Afrique

Lycéennes enlevées à Chibok : dure épreuve pour Buhari et espoir pour le Mouvement pour la Paix

Par Charles Kouassi15 avril 2015

AFRIKIPRESSE-Paris. Une année après l’enlèvement de 279 lycéennes de Chibok (Nigéria), le nouveau président élu, le général en retraite Muhammadu BUHARI s’est montré très prudent sur la chance de retrouver les quelques 200 lycéennes restantes.

14 avril 2014 -14 avril 2015. Voilà justement une année que 279 lycéennes ont été enlevées à Chibok, une ville dans le nord-est du Nigéria, par de groupe terroriste Boko Haram. Entre temps une cinquantaine d’entre eux ont pu s’évader et il reste encore quelques 220 jeunes filles détenues .

Malgré une mobilisation un peu partout dans le monde, le fait est là : ces deux centaines sont encore capturées dans un lieu inconnu jusqu’ici. Cette « impuissance » constitue ‎une des causes de la défaite du président nigérien sortant Goodluck Jonathan .

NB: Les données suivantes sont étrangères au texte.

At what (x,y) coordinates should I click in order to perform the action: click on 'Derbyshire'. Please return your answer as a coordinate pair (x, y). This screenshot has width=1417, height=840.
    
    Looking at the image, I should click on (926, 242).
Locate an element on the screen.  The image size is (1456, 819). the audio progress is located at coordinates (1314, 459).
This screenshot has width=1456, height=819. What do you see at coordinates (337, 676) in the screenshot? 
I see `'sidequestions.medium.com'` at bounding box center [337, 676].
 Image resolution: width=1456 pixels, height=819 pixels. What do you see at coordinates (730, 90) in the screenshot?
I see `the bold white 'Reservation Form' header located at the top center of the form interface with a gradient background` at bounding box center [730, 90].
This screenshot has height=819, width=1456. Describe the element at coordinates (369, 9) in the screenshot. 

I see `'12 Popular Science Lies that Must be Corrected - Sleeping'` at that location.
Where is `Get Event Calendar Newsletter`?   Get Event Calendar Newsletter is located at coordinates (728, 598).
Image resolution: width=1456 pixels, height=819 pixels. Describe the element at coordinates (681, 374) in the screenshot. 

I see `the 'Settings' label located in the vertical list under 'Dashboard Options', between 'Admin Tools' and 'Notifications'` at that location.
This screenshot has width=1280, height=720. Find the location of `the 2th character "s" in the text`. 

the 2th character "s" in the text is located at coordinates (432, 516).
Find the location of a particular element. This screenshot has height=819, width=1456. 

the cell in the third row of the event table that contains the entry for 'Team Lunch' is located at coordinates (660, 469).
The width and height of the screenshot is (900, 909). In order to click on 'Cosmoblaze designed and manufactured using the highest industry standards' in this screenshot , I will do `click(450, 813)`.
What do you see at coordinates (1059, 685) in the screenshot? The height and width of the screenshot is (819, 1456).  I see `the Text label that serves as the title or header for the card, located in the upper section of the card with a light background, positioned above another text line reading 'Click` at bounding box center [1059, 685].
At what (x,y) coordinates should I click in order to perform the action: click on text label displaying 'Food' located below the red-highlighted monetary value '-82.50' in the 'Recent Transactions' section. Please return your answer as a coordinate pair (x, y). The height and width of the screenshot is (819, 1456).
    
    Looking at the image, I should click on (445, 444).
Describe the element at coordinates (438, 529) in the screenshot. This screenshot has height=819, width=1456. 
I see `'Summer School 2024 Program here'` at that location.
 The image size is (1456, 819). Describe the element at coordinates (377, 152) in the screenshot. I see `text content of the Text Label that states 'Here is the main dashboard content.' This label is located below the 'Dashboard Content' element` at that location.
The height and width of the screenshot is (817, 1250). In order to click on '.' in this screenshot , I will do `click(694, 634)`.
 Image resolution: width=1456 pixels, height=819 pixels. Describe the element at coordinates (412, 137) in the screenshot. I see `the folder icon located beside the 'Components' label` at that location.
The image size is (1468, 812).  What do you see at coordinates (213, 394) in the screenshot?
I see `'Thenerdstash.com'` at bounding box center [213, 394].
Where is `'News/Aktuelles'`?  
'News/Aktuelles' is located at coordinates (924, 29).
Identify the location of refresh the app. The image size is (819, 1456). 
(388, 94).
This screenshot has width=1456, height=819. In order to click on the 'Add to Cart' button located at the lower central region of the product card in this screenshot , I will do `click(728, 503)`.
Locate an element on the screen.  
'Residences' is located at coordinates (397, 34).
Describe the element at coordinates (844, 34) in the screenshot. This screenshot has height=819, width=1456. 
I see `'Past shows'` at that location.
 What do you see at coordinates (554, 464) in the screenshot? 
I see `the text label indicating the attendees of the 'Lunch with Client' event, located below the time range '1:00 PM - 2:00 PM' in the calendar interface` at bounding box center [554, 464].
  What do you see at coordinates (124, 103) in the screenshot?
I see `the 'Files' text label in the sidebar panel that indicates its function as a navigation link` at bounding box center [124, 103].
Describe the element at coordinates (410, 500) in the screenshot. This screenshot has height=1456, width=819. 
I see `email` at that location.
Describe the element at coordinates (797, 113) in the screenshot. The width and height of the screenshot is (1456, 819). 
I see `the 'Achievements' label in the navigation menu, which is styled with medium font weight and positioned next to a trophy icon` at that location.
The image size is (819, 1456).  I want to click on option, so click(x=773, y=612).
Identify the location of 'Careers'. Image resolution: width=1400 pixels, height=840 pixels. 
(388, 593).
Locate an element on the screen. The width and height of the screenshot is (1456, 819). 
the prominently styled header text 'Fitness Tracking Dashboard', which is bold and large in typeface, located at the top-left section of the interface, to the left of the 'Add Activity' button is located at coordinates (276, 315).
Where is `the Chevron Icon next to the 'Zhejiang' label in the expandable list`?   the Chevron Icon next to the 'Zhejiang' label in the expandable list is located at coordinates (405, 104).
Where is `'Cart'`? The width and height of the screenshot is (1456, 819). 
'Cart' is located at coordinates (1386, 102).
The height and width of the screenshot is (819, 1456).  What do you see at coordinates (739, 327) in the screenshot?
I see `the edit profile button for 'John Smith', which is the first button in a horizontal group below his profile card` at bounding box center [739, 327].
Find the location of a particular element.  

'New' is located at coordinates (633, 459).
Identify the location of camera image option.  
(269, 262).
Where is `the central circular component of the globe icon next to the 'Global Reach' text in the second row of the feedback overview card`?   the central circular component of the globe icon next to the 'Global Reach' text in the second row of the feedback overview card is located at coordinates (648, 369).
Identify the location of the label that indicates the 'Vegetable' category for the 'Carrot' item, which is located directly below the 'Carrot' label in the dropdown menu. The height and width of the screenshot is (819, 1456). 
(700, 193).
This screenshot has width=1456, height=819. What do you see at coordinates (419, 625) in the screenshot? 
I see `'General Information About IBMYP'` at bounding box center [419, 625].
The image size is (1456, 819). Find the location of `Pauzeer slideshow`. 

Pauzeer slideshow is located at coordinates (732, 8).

Interrogé à l’occasion de l’an 1 de cet enlèvement le président nouvellement élu, Muhammadu Buhari a reconnu la délicatesse de la situation même s’il avait promis lors de sa campagne électorale une ferme détermination de lutter contre Boko Haram.

« Nous ne savons pas si les filles de Chibok peuvent être secourues. Leur localisation reste inconnue. J’aimerais beaucoup pouvoir le faire, mais je ne peux pas promettre de les retrouver » a-t-il déclaré mardi dernier auprès de l’AFP.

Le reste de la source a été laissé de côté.